Talvez para aliviar a angústia de estar em um local onde se respira economia de mercado, a presidente Dilma Rousseff trocou Davos, na Suíça, onde participou do Fórum Econômico Mundial, por Cuba, onde ela inaugurou, no dia 27, a primeira etapa do bilionário Porto de Mariel, ao lado de Raúl Castro. A maior obra realizada em Cuba desde a revolução de 1959 tem pesada participação brasileira: aos US$ 802 milhões emprestados pelo Banco Nacional de Desenvolvimento Econômico e Social (BNDES) se juntarão mais US$ 290 milhões de financiamento anunciado por Dilma durante a inauguração. Por mais que quase todo esse dinheiro deva necessariamente ser gasto com fornecedores brasileiros (é a Odebrecht, por exemplo, que está construindo o porto), muitos questionam o fato de o governo estar usando cerca de R$ 2,5 bilhões (em valores de hoje) para financiar infraestrutura e gerar empregos em um outro país.

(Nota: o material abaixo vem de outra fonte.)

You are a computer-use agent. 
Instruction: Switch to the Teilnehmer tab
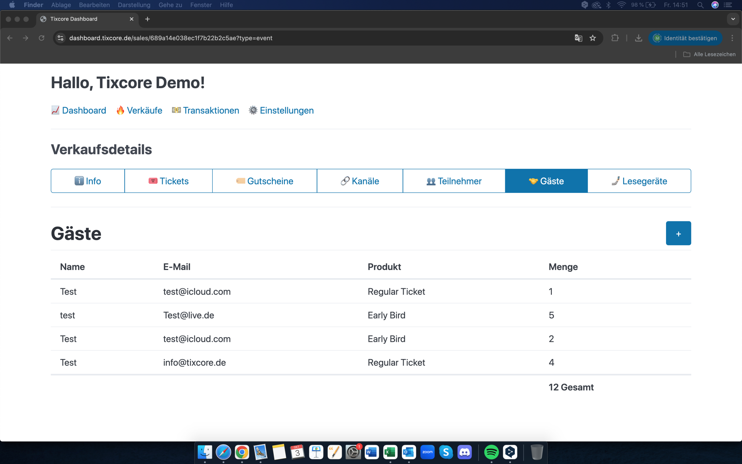(453, 181)
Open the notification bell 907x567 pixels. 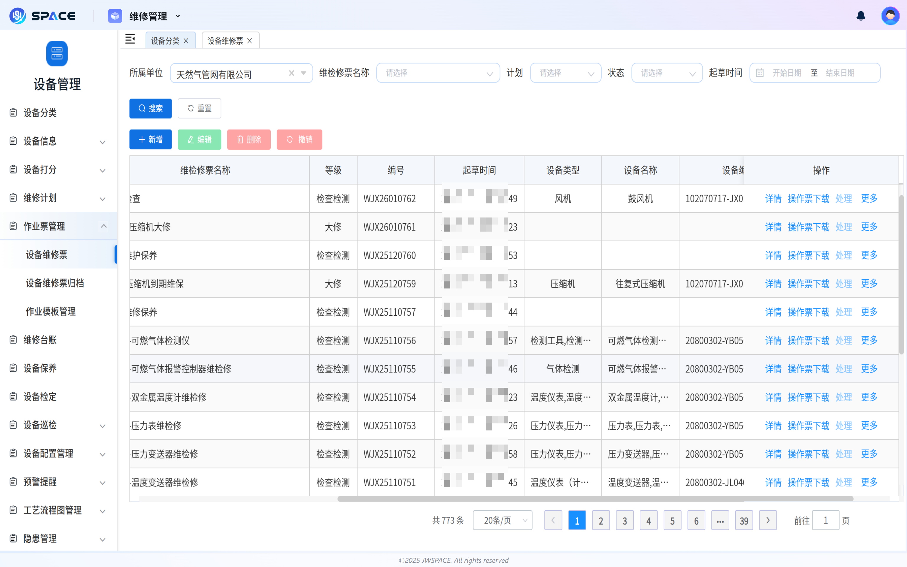[861, 16]
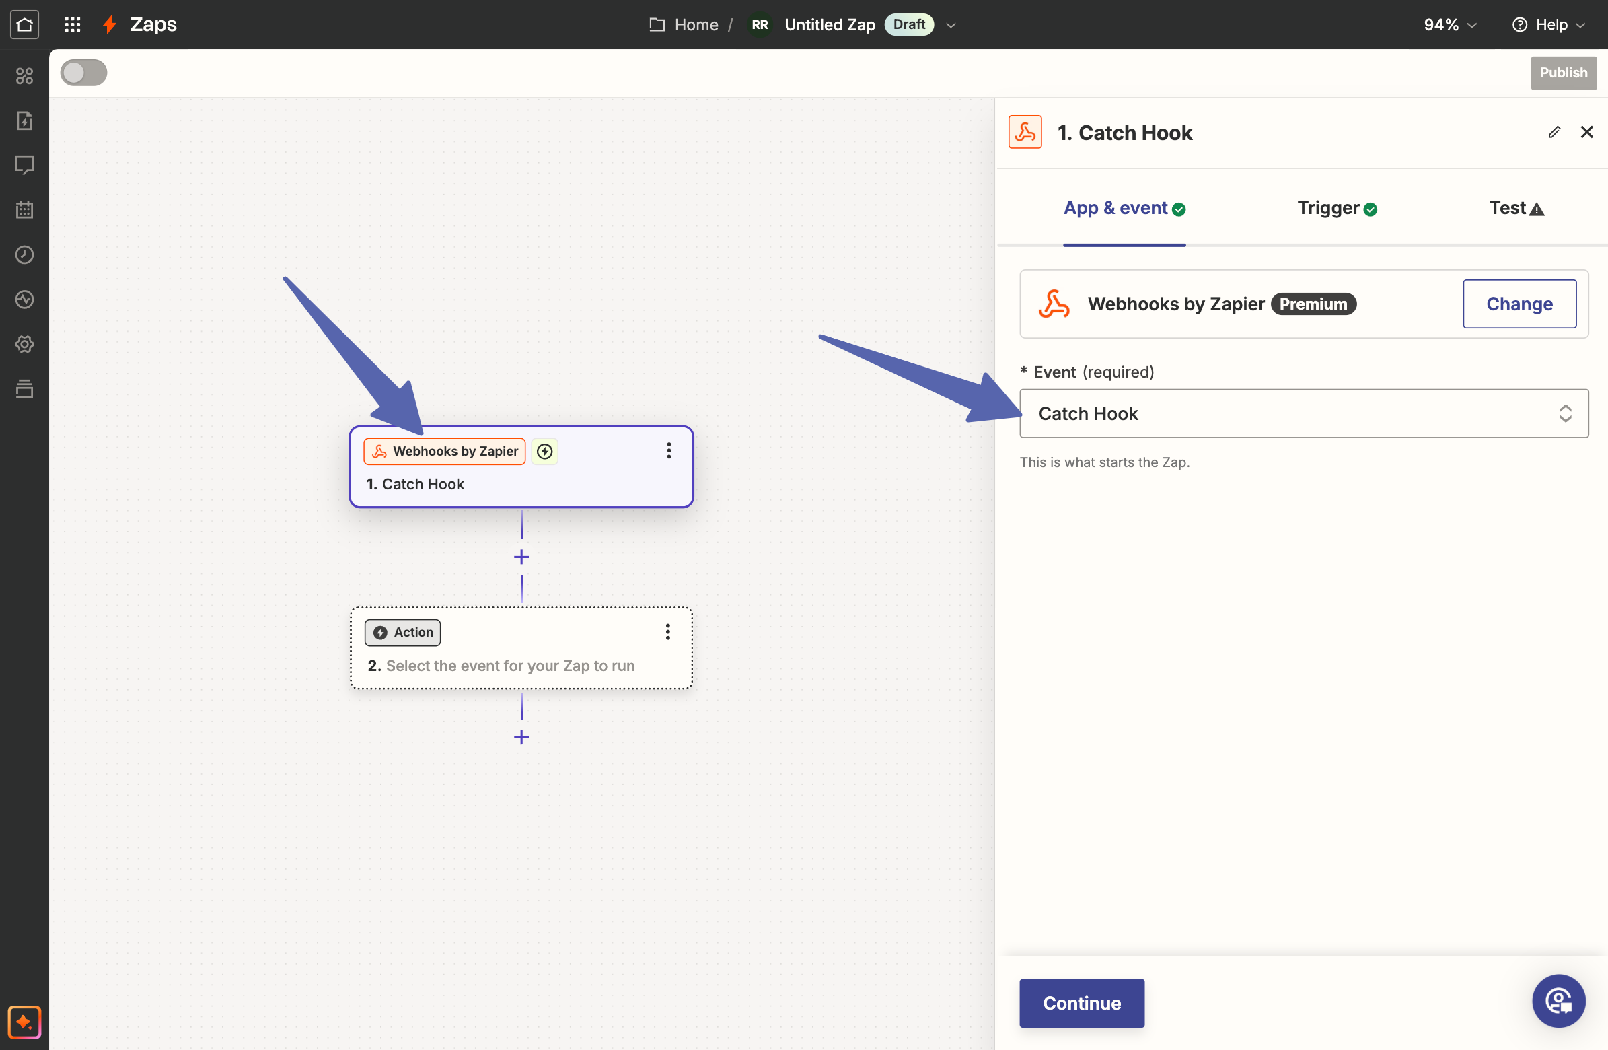The width and height of the screenshot is (1608, 1050).
Task: Open Zap history clock icon in sidebar
Action: [24, 255]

Para colocar em perspectiva o dinheiro que está sendo investido em Mariel, vale a pena fazer a comparação com os anúncios no setor de infraestrutura e logística anunciados no Brasil. O Programa de Investimento em Logística (PIL), divulgado pelo governo em agosto de 2012, previa R$ 133 bilhões em um prazo de 30 anos – em média, R$ 4,43 bilhões por ano para rodovias e ferrovias em um país inteiro. Em dezembro daquele mesmo ano, foi lançado o PIL – Portos, que destinaria R$ 54,2 bilhões, entre 2014 e 2017, a 31 portos (média de R$ 1,75 bilhão por porto). Ou seja, são raras as obras no Brasil – um país com gravíssimas deficiências de infraestrutura, como todos sabemos – que contam com financiamento semelhante ao de Mariel.

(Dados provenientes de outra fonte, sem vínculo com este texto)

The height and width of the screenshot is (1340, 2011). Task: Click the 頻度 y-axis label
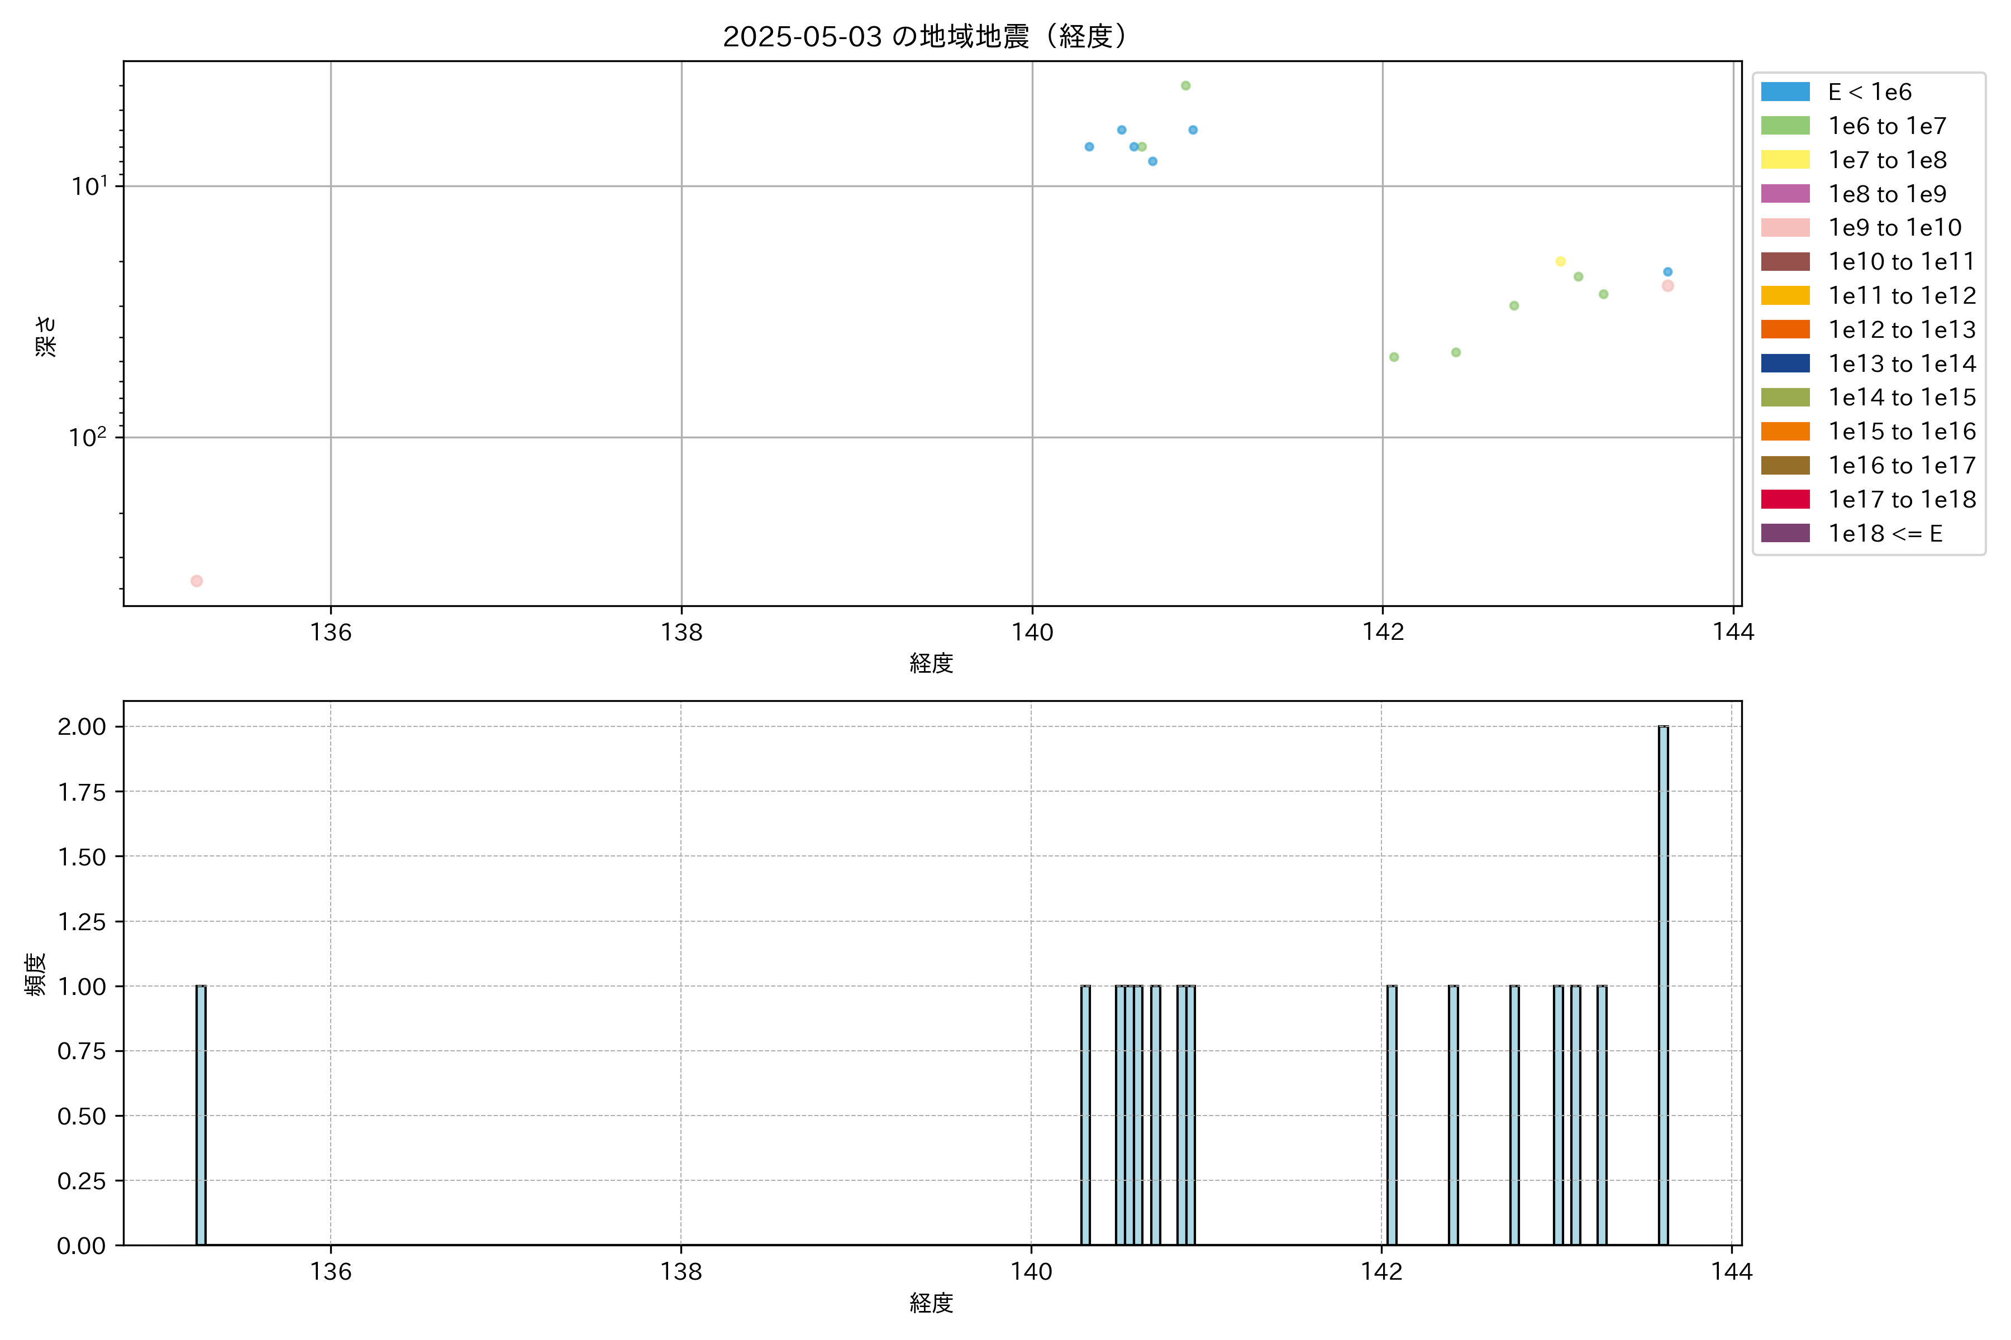[x=35, y=974]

O porto, aliás, não é o único caso de generosidade brasileira para com Cuba. No dia 27, a Folha de S.Paulo revelou que o Brasil oferece anualmente um crédito de US$ 500 milhões, via BNDES e Banco do Brasil, para que a ilha dos Castro possa importar produtos e serviços brasileiros. E, em maio de 2013, os dois governos assinaram um memorando de entendimento para o financiamento de obras em cinco aeroportos cubanos, no valor de US$ 176 milhões.

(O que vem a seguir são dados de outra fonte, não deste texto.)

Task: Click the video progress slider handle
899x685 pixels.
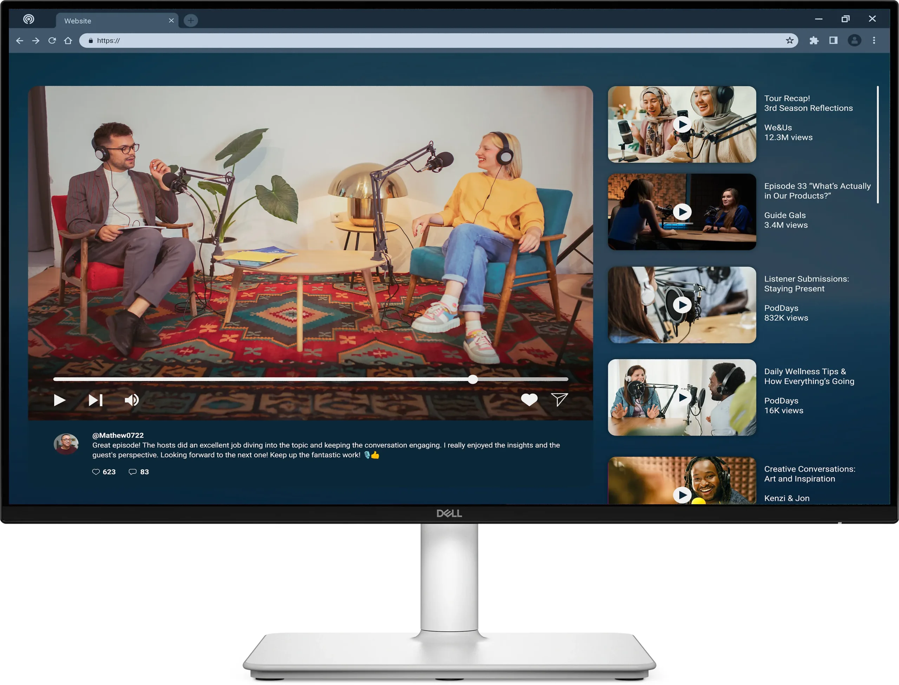Action: click(x=473, y=379)
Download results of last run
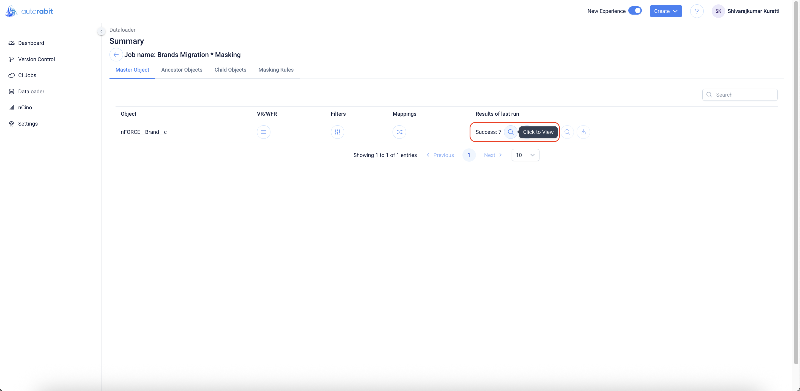This screenshot has width=800, height=391. [583, 132]
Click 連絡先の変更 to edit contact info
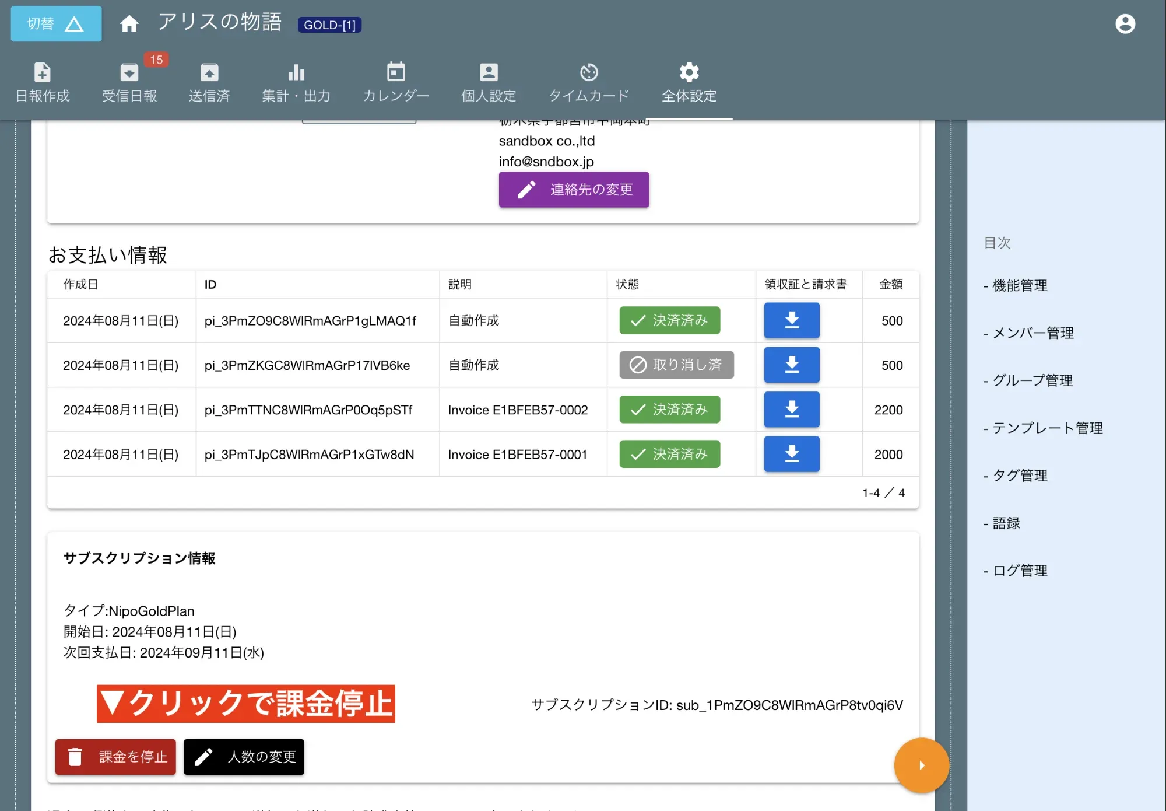The width and height of the screenshot is (1166, 811). [x=573, y=190]
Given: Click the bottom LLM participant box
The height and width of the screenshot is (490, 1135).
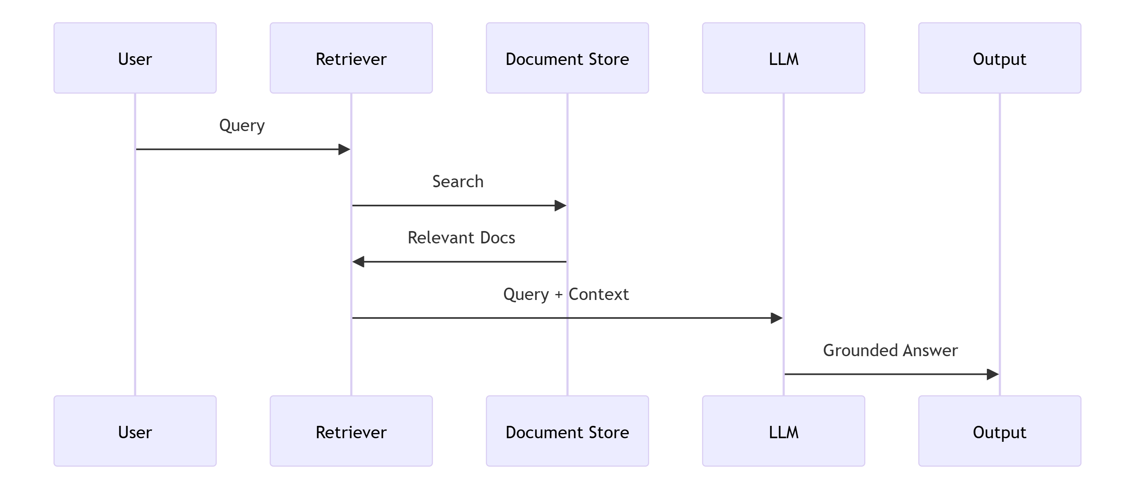Looking at the screenshot, I should pos(783,431).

Também preocupante é a tendência cubana de não pagar suas dívidas, levando credores a abrir mão de boa parte do dinheiro a que têm direito. Nos casos mais recentes, ocorridos no fim do ano passado, o México perdoou 70% da dívida cubana de US$ 500 milhões, contraída há mais de 15 anos, e a Rússia anulou 90% de uma dívida de US$ 32 bilhões. Pelo acordo com o Kremlin, Cuba deverá enviar US$ 3,2 bilhões, ao longo de dez anos, para Moscou. E, mesmo assim, diplomatas russos duvidavam da capacidade cubana de dispor de US$ 320 milhões anuais para o pagamento. Portanto, não é desprezível o risco de que o dinheiro emprestado por Dilma aos Castro acabe se tornando investimento a fundo perdido. Vale a pena fazer negócio nessas circunstâncias?

Para os Castro, a mãozinha amiga de Dilma é um ótimo negócio, já que a Venezuela bolivariana, que até há pouco usava e abusava do dinheiro do petróleo para patrocinar a ditadura cubana, já não consegue nem sequer colocar papel higiênico nas prateleiras dos mercados. A Venezuela, inclusive, já tinha substituído um padrinho anterior, a União Soviética, que ruiu pouco mais de 20 anos atrás. Para o PT, é a oportunidade de retribuir o treinamento guerrilheiro que alguns de seus líderes receberam durante o regime militar brasileiro, quando os grupos da luta armada sonhavam em instalar no Brasil uma ditadura semelhante à cubana. Resta saber quanto esse companheirismo todo pode custar aos brasileiros.